» **TASK ITEM**
Select from the records below every line that has the word "Toggle" in it.

» **MATERIAL FOR THE TASK**
+++

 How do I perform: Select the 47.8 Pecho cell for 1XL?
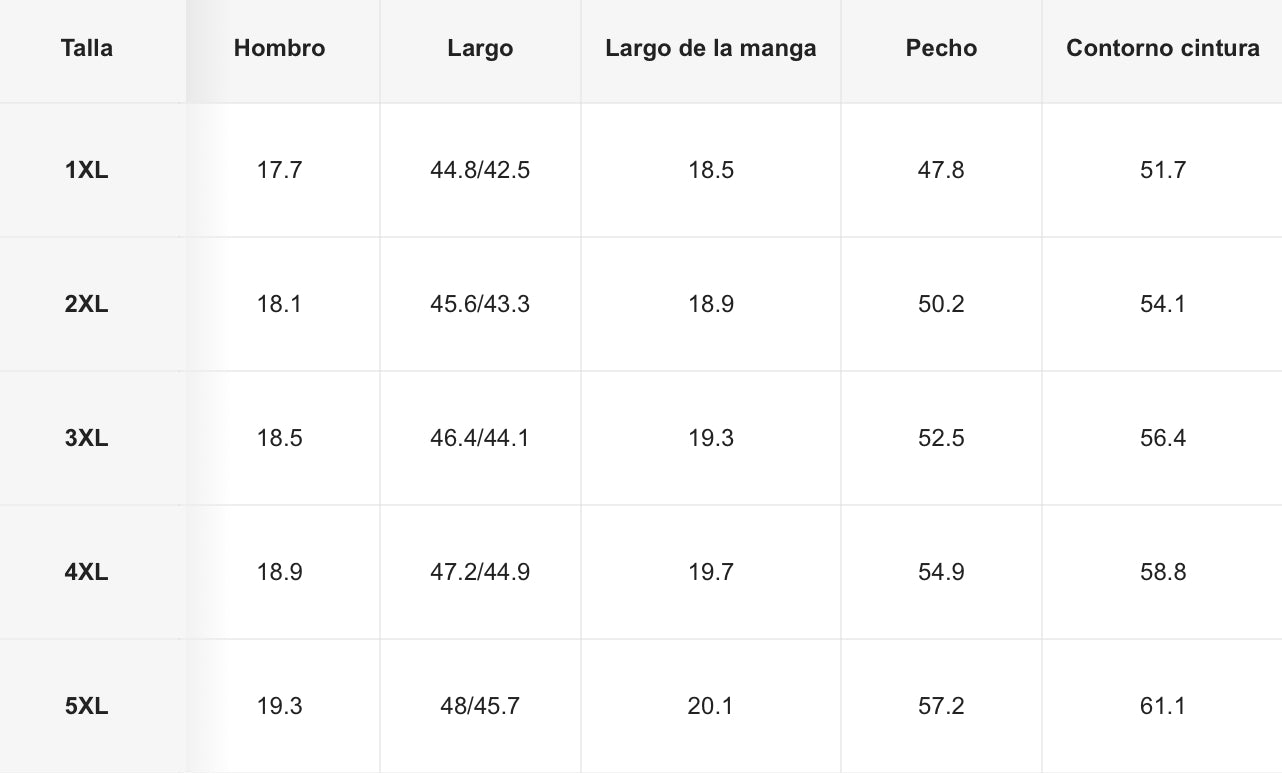click(x=941, y=170)
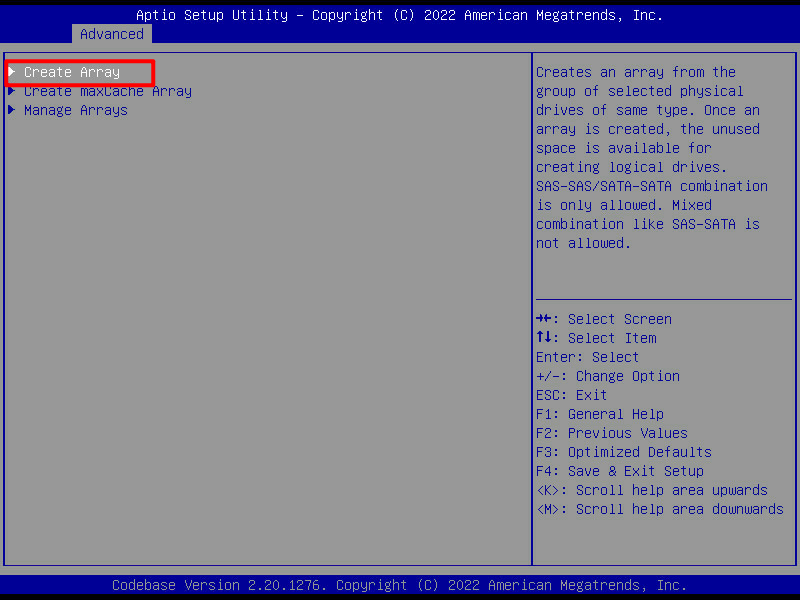
Task: Choose the Manage Arrays entry
Action: pos(75,110)
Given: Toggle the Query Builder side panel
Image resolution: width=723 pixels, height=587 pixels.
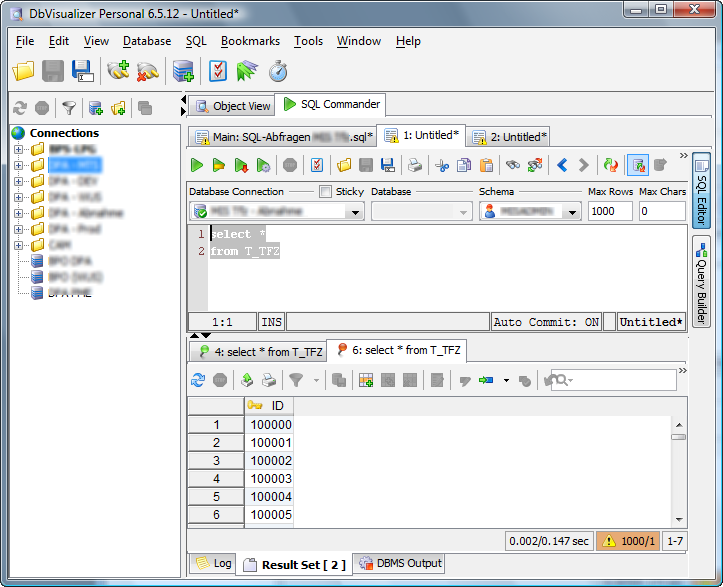Looking at the screenshot, I should click(x=701, y=282).
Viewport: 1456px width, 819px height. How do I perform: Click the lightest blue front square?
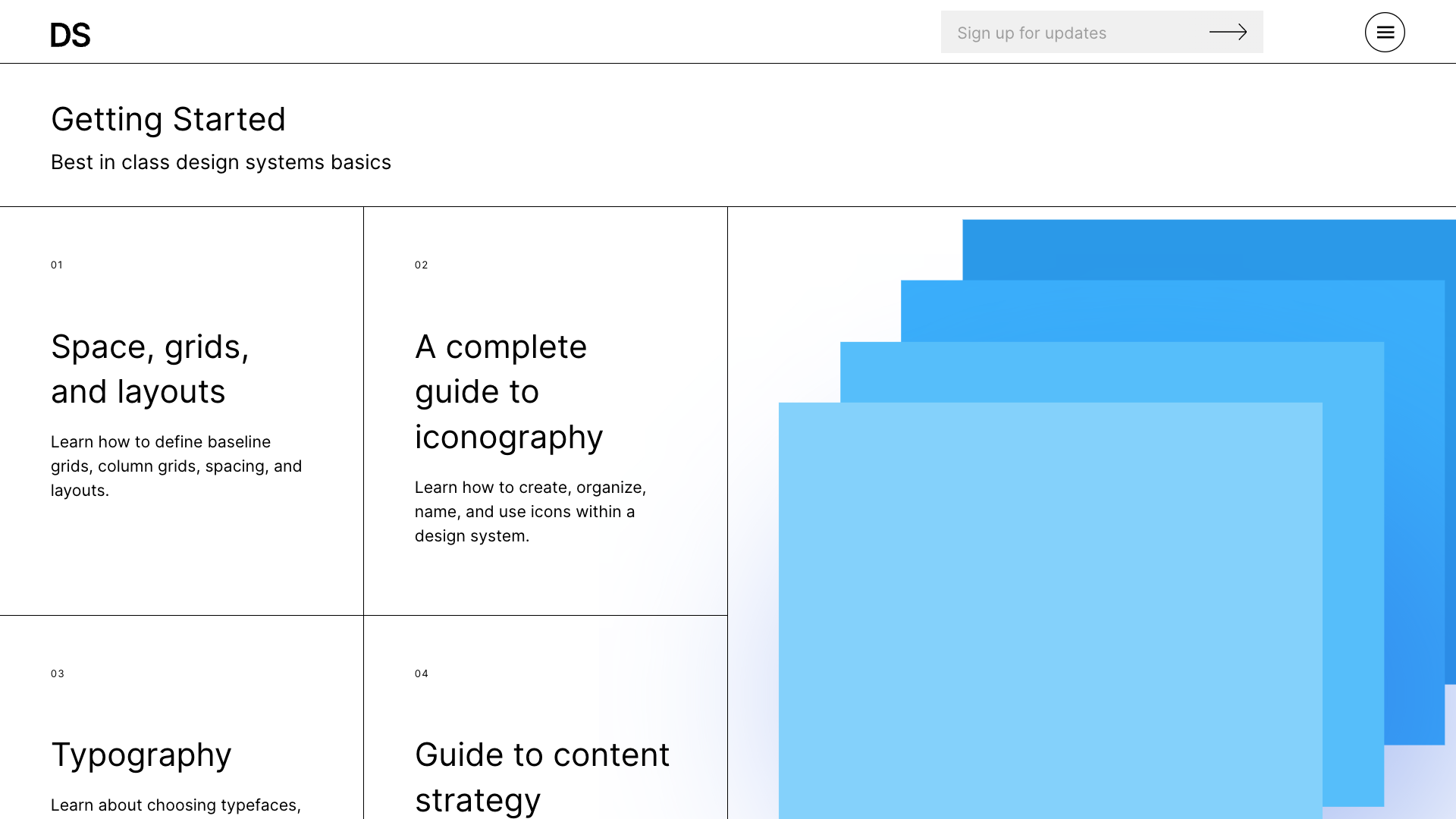1050,610
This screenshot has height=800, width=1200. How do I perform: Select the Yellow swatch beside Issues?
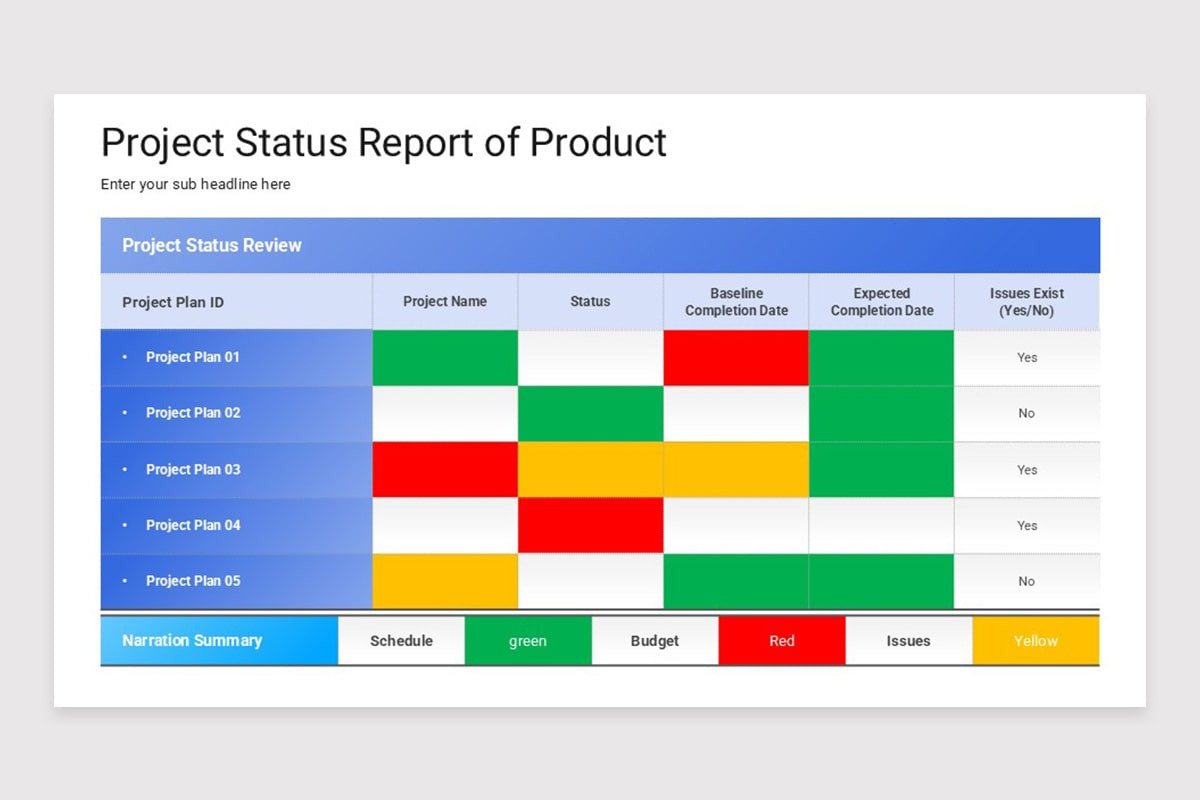(x=1036, y=641)
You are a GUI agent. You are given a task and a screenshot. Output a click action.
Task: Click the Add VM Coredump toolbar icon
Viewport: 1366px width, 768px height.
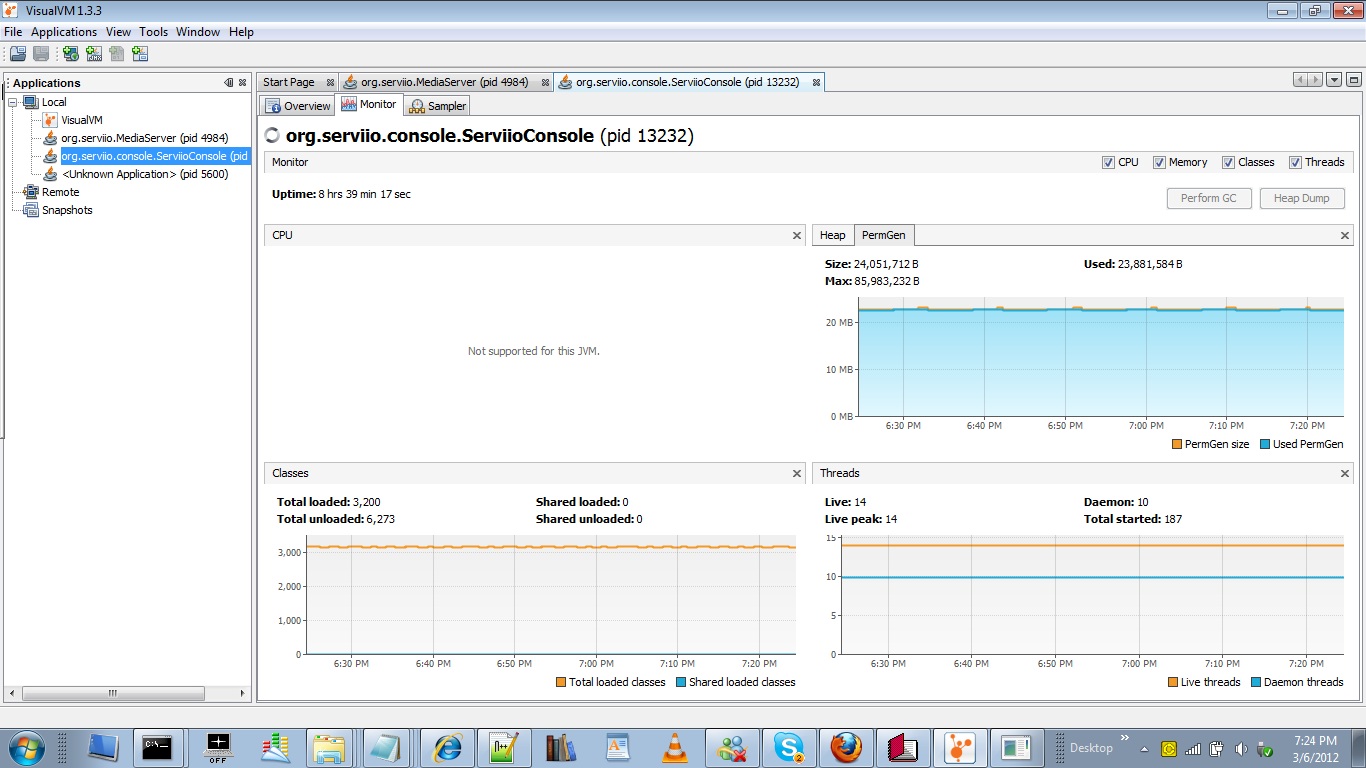pos(117,54)
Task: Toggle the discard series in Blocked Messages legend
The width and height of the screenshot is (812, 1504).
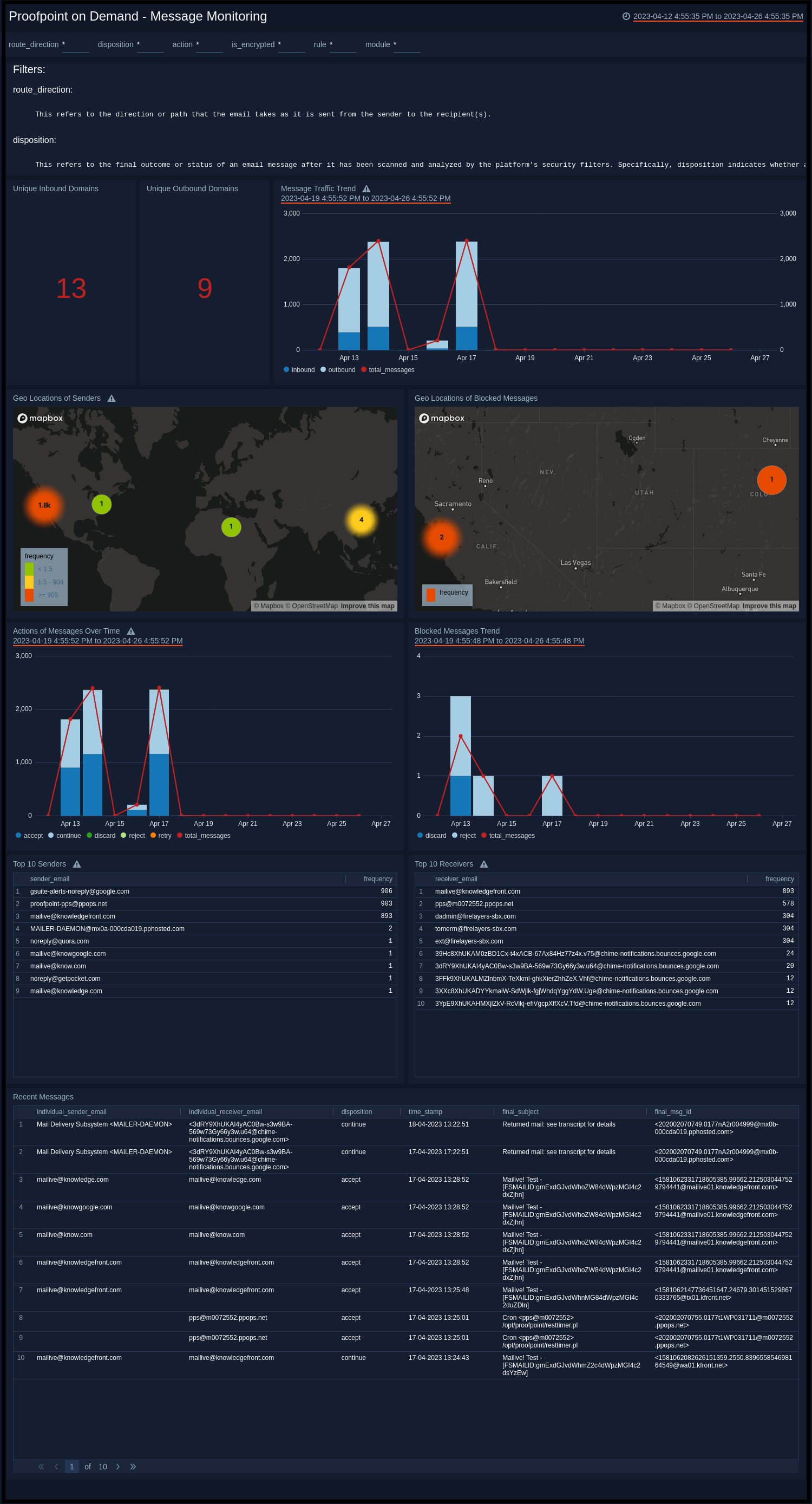Action: 431,836
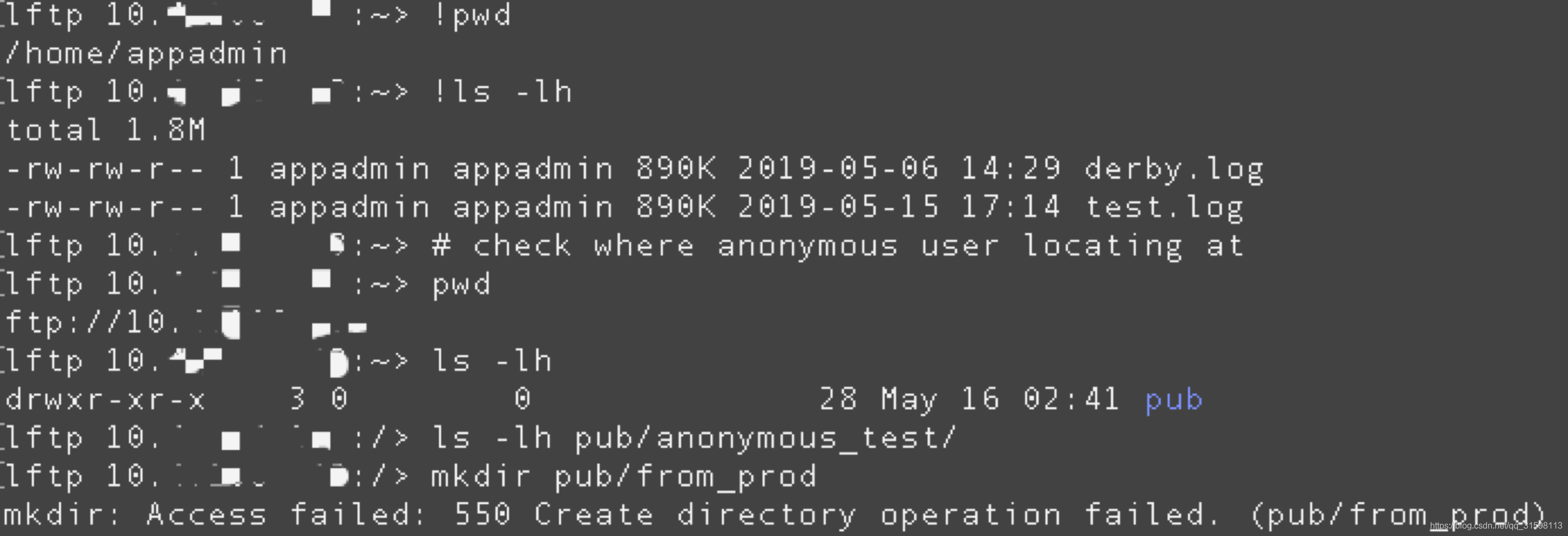Click the '/home/appadmin' output line
This screenshot has height=536, width=1568.
[146, 54]
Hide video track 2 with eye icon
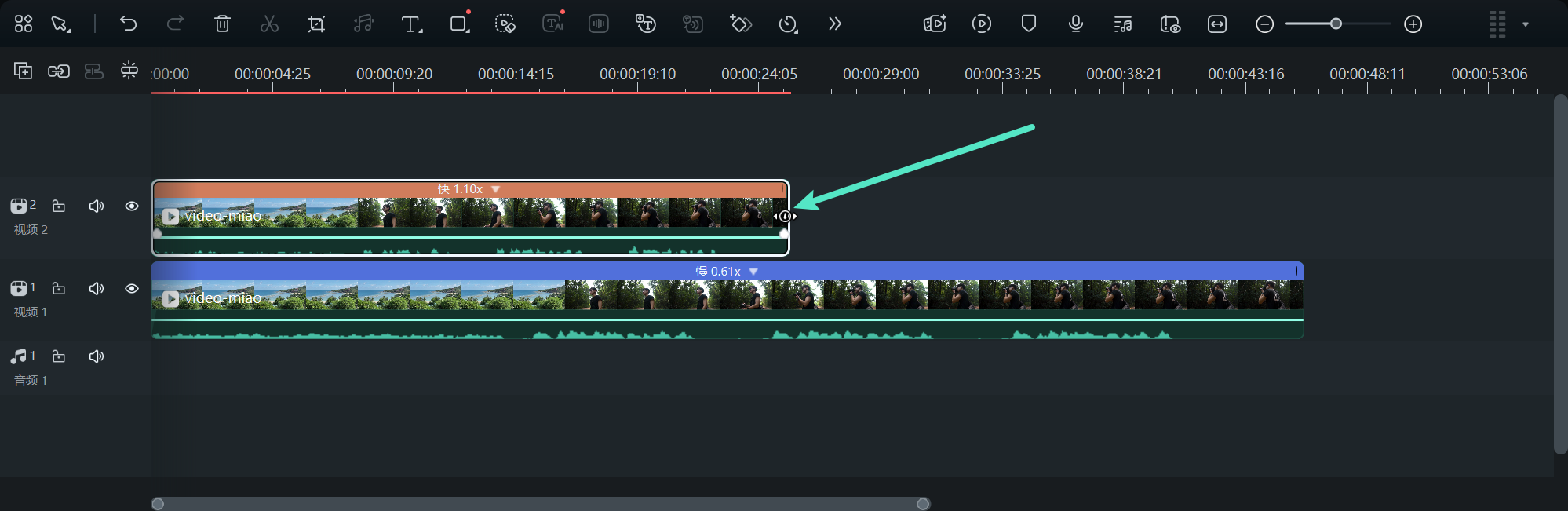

+++

» **WORKED SOLUTION**
Given: Toggle the Query Builder side panel
Task: Toggle the discard series in Blocked Messages legend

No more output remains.